Regardless of profit forecasting and performance relative to studio expectations, the fact that a blatantly terrible movie can generate thirty times as much in a few days as a genuine contribution to culture can make in a lifetime more or less guarantees that resources aren't going to be allocated away from the Suicide Squads of the future. As long as social media campaigns and billboard advertising are enough to bring in numbers like in the above, it'll always be easier to simply tune the marketing of a by-the-numbers cinematic turd when genius minds come in much shorter supply than the writing teams that serve our levity on explosion-strewn platters.
On the one hand, yeah, it's pretty amazing how quality and profitability can be inversely-related. On the other hand... these days, I don't find myself feeling much frustration about mass-appeal media. There was a time when I lamented that Katy Perry and Lady Gaga make billions while what I thought of as "real music" (in middle school, at least) slid under the radar. Looking back, it seems more like a position I staked out in order to elevate myself above the "rabble" in an attempt to increase my self-perceived sophistication, than anything else.

I tend not to draw much of a distinction between high and low culture, and though mass-appeal and art are often separated, I don't think they are mutually-exclusive, and think that there will always be instances where artistic merit and corporate profit coincide. I'm no film connoisseur (there's probably not a single medium or subject of which I am or will ever be), but I think even films about licensed characters can be good, if the people working on them have the care and competence and vision to explore some interesting themes through engaging devices. I think it was Ebert who's maxim was, "it's not what the movie is about, but it's how it's about it."

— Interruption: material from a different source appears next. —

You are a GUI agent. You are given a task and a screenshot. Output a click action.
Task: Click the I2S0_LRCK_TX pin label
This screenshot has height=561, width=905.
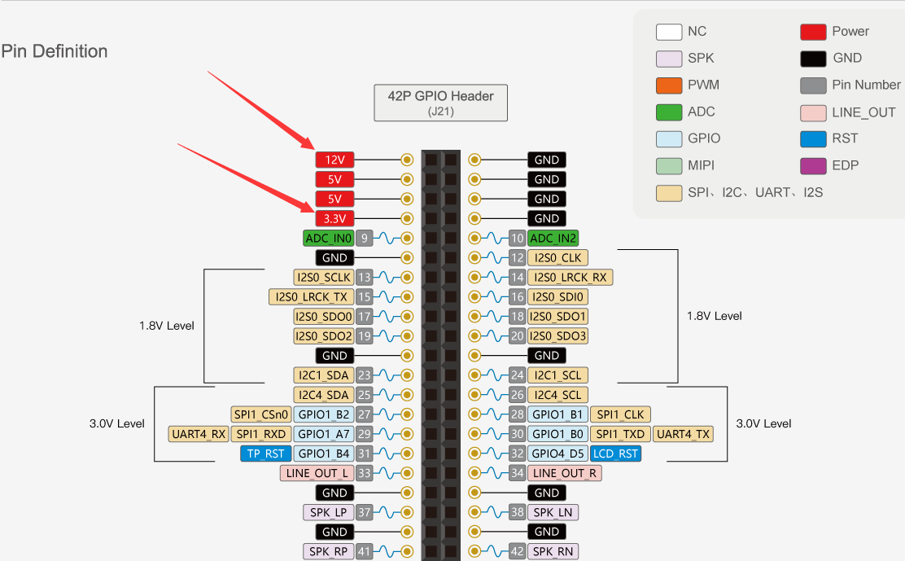point(311,297)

But, as Sturgeon's Law dictates, 90% of everything is shit, so yeah, we're gonna see way more stinkers from Hollywood than good things.

Quote:
Originally Posted by buzzard View Post
To me, it's apples and pears.

If we're discussing the standards for what constitutes an acceptable contribution to the world of film in terms of whether the story makes basic sense, we're already beyond fucked. In any case, this ignores the vast quantity of superior examples with no obvious narrative structure at all.
Yeah, I was more explaining why the movies got different reactions from audiences. For me, I don't see much difference between a film like Green Lantern and a film like Iron Man, even though one was loathed and the other won accolades. I was like, "hey, these were both kinda boring and thin." If Green Lantern only had non-shit CGI, people probably would had loved it as much as any Marvel Studios film. But people prefer a sturdy-but-tacky armchair to an equally-tacky one that is shoddily put together.

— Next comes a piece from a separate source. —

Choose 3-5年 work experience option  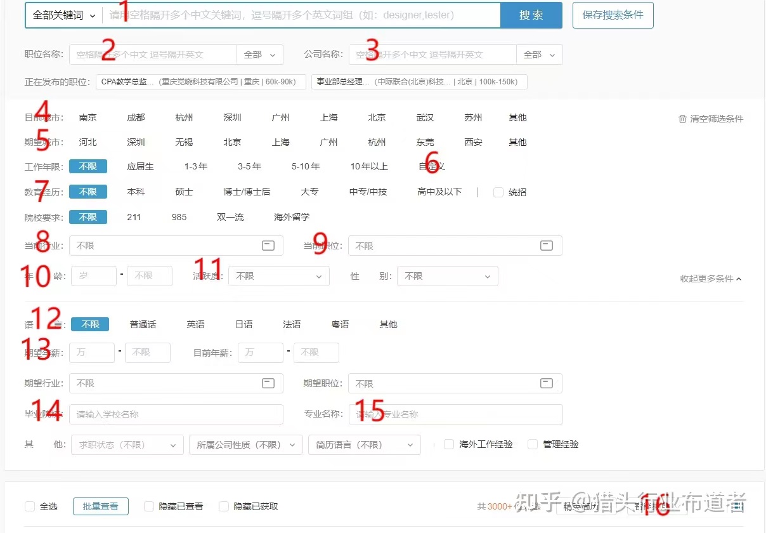249,166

There are a lot of art movies that eschew conventional narrative, but I think people can tend to tell the difference between a work creating meaning through alternative means to narrative, and one trying for narrative, but failing at it.

Then again, there will always be grey areas. Some people find David Finch movies on par with Batman v. Superman, and feel that all the claims that they are not meant to be logical are just excuses for poor narrative by viewers willfully blind to the emperor's genitals. I'd disagree with them, but I'm sure people of either opinion could come up with reasons to support theirs.

Quote:
Originally Posted by TuralyonW3 View Post
The late 80s were a fucking majestic time for superhero comics

Yeah. I was reading some Grell Green Arrow, and ordered another O'Neil Question trade.

JLI was good, too. I really hope that DC collects other '80s Giffen stuff, like L.E.G.I.O.N. and Omega Men.

Have you read the semi-recent Superior Foes of Spider-Man? I loved it, and it seemed reminiscent of the tone of JLI to me.